▸ **Exercício**: Continue o texto sobre o embate entre Trump e o Brasil a partir de onde ele termina.

▸ **Trecho**:
* * * * *

Ao cancelar os vistos de dois funcionários do Ministério da Saúde, da mulher e da filha do ministro Alexandre Padilha, o Departamento de Estado abriu nova linha de ataque ao Brasil. O objetivo é caracterizá-lo como um país que explora trabalhadores estrangeiros para apoiar uma ditadura.
A acusação se soma ao relatório que denunciou
supostas violações aos direitos humanos no Brasil por causa dos processos
judiciais contra Jair Bolsonaro e participantes do movimento que contestou o
resultado da eleição de 2022. O relatório anual trocou a tradicional abordagem
técnica por um viés ideológico.
A iniciativa complementa a campanha para
caracterizar o governo Lula como antidemocrático. O PT e Bolsonaro entram aqui
como representações do Partido Democrata e de Trump, numa reencenação do drama
vivido por Trump, que sofreu a abertura de dois processos de impeachment na
Câmara de maioria democrata – rejeitados pelos republicanos no Senado – e foi
réu em quatro processos criminais.
Essa é a principal motivação de Trump no
embate com o Brasil: limpar sua biografia do estigma de golpista e projetá-lo
sobre seus rivais na esquerda americana e mundial, caracterizando a si mesmo
como o líder do mundo livre. Isso ficou claro em sua entrevista à Bloomberg.

* * * * *

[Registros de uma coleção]
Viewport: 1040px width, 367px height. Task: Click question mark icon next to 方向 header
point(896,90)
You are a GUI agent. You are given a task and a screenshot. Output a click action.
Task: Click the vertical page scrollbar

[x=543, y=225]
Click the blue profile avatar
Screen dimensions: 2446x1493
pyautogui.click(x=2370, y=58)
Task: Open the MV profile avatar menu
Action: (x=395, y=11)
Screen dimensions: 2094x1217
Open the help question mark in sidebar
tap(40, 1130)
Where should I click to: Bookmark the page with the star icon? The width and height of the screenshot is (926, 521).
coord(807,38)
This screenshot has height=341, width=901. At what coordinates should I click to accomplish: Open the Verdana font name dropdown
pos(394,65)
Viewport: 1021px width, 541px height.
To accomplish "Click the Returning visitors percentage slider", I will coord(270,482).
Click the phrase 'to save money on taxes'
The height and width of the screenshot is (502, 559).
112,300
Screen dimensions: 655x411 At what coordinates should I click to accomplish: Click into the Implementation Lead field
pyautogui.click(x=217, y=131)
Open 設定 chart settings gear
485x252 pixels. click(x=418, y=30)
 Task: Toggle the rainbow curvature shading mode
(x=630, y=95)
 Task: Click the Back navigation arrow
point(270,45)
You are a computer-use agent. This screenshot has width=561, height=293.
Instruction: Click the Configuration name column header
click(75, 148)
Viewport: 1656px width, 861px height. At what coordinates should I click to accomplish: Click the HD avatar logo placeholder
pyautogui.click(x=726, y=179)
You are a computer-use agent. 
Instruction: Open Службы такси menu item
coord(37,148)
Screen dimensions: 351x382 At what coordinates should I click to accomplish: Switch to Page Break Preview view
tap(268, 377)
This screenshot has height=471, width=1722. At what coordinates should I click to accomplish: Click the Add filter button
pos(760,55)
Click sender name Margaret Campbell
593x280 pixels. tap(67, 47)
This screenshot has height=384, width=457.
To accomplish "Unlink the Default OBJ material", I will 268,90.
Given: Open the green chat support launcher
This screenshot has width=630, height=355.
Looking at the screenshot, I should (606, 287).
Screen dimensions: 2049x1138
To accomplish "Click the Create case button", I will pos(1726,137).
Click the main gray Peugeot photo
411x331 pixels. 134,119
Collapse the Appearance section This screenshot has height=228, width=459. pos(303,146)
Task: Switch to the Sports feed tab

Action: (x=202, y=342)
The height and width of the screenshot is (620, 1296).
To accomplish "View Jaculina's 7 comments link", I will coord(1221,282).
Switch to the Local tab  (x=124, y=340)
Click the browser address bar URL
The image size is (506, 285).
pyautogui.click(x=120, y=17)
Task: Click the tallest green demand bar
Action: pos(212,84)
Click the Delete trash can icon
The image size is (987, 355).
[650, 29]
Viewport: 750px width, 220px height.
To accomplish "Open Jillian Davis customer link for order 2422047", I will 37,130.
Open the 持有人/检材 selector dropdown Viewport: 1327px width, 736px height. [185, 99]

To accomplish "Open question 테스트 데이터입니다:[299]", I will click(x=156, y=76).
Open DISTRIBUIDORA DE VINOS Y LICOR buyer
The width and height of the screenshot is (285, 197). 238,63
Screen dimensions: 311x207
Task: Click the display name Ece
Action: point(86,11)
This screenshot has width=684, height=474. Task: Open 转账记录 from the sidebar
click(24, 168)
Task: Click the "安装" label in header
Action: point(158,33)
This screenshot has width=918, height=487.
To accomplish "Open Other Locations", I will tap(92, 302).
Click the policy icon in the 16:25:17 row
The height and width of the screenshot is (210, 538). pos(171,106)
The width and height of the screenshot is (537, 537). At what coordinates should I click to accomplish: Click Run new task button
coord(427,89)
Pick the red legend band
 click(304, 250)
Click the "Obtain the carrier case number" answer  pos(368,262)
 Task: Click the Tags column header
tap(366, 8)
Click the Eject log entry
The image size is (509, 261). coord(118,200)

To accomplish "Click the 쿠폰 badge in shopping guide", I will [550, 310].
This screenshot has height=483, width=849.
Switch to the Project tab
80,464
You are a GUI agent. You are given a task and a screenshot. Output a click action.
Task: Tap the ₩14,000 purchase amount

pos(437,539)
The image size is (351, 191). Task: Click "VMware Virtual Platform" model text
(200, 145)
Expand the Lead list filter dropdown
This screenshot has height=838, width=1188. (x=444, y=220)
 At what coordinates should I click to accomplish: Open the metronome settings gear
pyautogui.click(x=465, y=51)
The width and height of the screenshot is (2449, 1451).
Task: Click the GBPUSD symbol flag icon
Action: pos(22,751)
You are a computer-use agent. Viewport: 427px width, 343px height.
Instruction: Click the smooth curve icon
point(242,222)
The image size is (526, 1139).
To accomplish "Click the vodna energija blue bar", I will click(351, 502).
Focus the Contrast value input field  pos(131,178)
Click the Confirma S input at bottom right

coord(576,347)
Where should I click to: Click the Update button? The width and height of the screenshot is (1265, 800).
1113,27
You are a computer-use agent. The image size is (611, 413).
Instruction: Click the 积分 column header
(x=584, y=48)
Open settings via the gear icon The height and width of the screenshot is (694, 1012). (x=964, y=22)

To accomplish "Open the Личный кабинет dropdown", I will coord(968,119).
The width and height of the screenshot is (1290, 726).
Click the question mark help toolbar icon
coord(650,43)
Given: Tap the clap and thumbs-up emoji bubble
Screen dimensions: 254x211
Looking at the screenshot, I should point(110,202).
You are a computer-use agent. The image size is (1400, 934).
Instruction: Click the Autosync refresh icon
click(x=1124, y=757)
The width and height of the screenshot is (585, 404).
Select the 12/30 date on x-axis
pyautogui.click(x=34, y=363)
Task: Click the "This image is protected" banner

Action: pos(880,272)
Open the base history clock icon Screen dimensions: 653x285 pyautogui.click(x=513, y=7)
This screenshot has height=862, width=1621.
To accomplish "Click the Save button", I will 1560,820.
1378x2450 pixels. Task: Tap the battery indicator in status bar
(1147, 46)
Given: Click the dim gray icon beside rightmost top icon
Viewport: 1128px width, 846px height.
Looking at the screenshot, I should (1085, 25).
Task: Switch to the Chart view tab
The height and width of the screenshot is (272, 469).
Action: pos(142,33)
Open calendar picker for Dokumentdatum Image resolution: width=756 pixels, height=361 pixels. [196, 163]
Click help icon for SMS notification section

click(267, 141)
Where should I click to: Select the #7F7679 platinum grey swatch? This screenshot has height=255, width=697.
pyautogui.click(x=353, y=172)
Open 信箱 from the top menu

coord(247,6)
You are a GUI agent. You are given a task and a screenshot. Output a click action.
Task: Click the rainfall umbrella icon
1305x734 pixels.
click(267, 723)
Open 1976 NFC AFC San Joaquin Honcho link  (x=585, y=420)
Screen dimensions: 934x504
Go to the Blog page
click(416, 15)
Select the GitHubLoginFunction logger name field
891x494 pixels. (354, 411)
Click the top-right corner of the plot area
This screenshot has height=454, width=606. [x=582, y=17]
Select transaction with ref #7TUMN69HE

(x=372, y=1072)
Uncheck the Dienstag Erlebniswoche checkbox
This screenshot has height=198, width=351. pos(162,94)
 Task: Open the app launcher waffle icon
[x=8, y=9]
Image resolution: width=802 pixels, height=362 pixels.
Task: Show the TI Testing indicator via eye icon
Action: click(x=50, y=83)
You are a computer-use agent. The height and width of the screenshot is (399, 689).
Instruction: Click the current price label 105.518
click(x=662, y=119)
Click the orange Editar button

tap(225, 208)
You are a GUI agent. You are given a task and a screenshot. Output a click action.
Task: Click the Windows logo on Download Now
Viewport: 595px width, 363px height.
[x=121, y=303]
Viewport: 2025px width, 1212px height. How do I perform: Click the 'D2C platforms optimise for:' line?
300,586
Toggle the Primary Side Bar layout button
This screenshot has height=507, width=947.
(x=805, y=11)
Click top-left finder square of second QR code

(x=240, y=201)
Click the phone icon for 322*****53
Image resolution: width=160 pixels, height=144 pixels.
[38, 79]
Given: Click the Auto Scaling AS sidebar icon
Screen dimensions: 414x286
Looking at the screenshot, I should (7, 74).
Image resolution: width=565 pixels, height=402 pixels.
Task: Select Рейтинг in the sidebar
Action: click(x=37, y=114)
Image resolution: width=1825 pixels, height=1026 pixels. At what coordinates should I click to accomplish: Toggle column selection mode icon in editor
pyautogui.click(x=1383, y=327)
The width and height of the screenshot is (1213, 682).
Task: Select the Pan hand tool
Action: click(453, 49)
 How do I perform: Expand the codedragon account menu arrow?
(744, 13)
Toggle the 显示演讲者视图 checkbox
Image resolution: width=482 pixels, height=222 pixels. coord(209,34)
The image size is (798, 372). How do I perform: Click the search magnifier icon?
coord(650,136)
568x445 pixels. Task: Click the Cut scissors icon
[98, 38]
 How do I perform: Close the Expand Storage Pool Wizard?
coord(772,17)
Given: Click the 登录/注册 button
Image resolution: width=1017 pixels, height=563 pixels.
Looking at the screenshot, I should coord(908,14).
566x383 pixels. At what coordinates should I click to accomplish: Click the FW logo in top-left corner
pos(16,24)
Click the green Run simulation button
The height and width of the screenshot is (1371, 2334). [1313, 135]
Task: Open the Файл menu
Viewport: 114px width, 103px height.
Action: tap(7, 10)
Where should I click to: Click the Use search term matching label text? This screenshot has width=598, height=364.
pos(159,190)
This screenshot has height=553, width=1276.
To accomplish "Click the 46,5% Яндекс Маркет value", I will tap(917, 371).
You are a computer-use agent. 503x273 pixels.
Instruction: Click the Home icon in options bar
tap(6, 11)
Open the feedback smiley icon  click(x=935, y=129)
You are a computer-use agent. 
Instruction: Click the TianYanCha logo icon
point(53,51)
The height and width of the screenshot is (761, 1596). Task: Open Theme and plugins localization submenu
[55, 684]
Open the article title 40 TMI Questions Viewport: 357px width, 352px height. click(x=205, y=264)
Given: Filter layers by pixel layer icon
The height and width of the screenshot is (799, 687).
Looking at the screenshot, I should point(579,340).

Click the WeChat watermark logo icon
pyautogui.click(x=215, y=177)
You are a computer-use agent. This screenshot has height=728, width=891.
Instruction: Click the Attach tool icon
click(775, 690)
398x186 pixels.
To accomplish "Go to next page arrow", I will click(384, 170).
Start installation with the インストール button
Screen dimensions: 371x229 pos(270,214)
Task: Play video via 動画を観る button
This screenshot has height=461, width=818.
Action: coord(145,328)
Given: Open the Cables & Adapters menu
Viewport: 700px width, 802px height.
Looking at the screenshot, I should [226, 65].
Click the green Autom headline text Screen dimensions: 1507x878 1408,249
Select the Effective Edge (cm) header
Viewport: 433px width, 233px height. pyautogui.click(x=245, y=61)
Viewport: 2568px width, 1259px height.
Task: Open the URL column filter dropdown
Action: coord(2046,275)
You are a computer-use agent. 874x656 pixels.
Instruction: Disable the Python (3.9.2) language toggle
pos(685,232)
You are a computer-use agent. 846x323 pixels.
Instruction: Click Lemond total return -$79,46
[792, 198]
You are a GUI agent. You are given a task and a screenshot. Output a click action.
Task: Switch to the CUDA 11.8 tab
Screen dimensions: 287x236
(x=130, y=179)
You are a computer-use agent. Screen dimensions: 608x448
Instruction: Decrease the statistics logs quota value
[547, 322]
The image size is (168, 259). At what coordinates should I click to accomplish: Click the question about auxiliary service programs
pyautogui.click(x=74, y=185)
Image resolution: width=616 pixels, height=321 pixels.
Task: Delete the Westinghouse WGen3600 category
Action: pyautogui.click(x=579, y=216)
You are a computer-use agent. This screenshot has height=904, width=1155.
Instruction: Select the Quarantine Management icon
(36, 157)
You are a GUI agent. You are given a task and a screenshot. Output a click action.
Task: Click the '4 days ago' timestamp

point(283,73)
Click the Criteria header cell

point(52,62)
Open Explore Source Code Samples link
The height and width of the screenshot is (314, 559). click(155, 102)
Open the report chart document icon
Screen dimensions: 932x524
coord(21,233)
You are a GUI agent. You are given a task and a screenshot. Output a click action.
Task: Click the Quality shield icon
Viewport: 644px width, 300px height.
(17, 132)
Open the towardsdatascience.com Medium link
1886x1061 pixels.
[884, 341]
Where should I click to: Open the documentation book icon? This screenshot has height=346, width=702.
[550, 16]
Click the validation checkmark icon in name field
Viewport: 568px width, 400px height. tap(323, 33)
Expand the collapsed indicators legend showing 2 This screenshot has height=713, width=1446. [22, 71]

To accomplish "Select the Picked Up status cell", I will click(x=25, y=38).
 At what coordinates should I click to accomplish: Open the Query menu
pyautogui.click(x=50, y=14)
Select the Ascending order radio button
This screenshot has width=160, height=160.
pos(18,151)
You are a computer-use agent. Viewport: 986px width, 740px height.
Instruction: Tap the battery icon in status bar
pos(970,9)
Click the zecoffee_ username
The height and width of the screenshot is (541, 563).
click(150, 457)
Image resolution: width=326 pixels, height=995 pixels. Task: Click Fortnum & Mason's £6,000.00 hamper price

* * * * *

▸ **Resposta**:
Ele retratou o Brasil como país desleal no
comércio, referindo-se à tarifa quase zero praticada até aqui pelos EUA, contra
um alto protecionismo. Trump tem razão nisso. Embora os EUA tenham superávit –
de US$ 7 bilhões no ano passado – no comércio bilateral, o Brasil aplica
alíquotas de 20% sobre produtos plásticos americanos, 35% sobre automóveis,
vestuários, calçados e brinquedos e 16% sobre autopeças, ante 6,5%, 2,5%,
16,5%, 8,5%, 0% e 2,5% impostas pelos EUA, respectivamente.
Ao ligar para líderes de China, Rússia e Índia, Lula jogou gasolina na fogueira. Enquanto negocia com os EUA a compra de commodities agrícolas, que deixará de importar do Brasil, a China declarou apoio ao governo brasileiro “contra o protecionismo e unilateralismo”. A crise se agravará. É o que os envolvidos desejam.